Protes Terhadap Pemerintah, Para Siswi Iran Copot Jilbab

Rabu, 05 Oktober 2022 - 01:54 WIB
loading...
Protes Terhadap Pemerintah, Para Siswi Iran Copot Jilbab
Sejumlah siswi sekolah Iran melepaskan jilbab sebagai bentuk protes terhadap pemerintah. Foto/BBC
A A A
TEHERAN - Para siswi di Iran melambai-lambaikan jilbab mereka di udara dan berteriak menentang otoritas ulama. Aksi itu adalah bentuk dukungan yang belum pernah terjadi sebelumnya atas demonstrasi yang tengah melanda negara itu.

Video yang diverifikasi oleh BBC menunjukkan demonstrasi di dalam halaman sekolah dan di jalan-jalan beberapa kota. Mereka menegaskan kerusuhan yang lebih luas yang dipicu oleh kematian seorang wanita yang ditahan karena melanggar hukum jilbab bulan lalu.

Dikutip dari BBC, Rabu (5/10/2022), di Karaj, gadis-gadis Iran dilaporkan memaksa seorang pejabat pendidikan keluar dari sekolah mereka.

Rekaman yang diposting di media sosial pada hari Senin menunjukkan mereka meneriakkan kata "malu" dan melemparkan apa yang tampak seperti botol air kosong ke pria itu sampai dia mundur melalui gerbang.



Dalam video lain dari Karaj, yang terletak di sebelah barat Ibu Kota Teheran, para siswa terdengar berteriak: "Jika kita tidak bersatu, mereka akan membunuh kita satu per satu."

Di kota selatan Shiraz pada hari Senin, lusinan siswi memblokir lalu lintas di jalan utama sambil melambaikan jilbab mereka ke udara dan meneriakkan "matilah diktator." Ini merujuk pada Pemimpin Spiritual Tertinggi Iran, Ayatollah Ali Khamenei, yang memiliki keputusan akhir pada semua urusan negara.

Protes lebih lanjut oleh siswi dilaporkan pada hari Selasa di Karaj, Teheran dan kota-kota barat laut Saqez dan Sanandaj.

### Permintaan Tertulis 1
Kembalikan bagian artikel tentang protes siswi Iran dari "Video yang diverifikasi" sampai "jilbab bulan lalu." tanpa mengubah satu kata pun.

### Baris Data

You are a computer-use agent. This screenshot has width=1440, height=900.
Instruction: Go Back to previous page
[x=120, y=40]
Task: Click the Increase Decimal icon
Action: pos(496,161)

### Permintaan Tertulis 2
Ketik ulang seluruh baris data di atas tanpa mengubah apa pun.

### Keluaran yang Diharapkan 1
Video yang diverifikasi oleh BBC menunjukkan demonstrasi di dalam halaman sekolah dan di jalan-jalan beberapa kota. Mereka menegaskan kerusuhan yang lebih luas yang dipicu oleh kematian seorang wanita yang ditahan karena melanggar hukum jilbab bulan lalu.

### Keluaran yang Diharapkan 2
You are a computer-use agent. This screenshot has width=1440, height=900.
Instruction: Go Back to previous page
[x=120, y=40]
Task: Click the Increase Decimal icon
Action: pos(496,161)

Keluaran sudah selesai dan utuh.